Diplomazia in movimento: Mosca guarda a Est e critica l’Europa
La Russia sta intensificando la sua presenza sulla scena internazionale, alternando critiche all’Unione Europea a un’attività diplomatica mirata in Asia e Medio Oriente. Il Cremlino ha espresso forti riserve sulla gestione europea delle recenti elezioni in Ungheria, accusando Bruxelles di ingerenza nei processi democratici interni di Budapest. Mosca sostiene che l’Europa applica “due pesi e due misure” nella valutazione della legittimità elettorale, aumentando le tensioni tra le due parti.

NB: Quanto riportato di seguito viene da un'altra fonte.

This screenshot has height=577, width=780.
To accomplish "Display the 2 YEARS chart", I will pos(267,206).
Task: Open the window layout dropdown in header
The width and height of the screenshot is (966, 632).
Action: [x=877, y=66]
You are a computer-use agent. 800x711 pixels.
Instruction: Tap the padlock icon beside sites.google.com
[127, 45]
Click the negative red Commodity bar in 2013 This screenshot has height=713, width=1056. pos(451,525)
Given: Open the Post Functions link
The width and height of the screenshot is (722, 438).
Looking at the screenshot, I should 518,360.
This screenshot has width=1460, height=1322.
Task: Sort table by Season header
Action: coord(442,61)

Contemporaneamente, il Ministro degli Esteri russo, Sergej Lavrov, ha avviato una serie di incontri diplomatici in Cina e Turchia. Questi colloqui potrebbero rappresentare un passo verso la ripresa delle trattative per il conflitto in Ucraina. Nonostante le posizioni ufficiali rimangano rigide, fonti diplomatiche suggeriscono che le visite in Cina e Turchia potrebbero aver creato opportunità per un nuovo round di negoziati. La mediazione turca emerge come l’unico canale rimasto aperto per facilitare un incontro tra le parti coinvolte.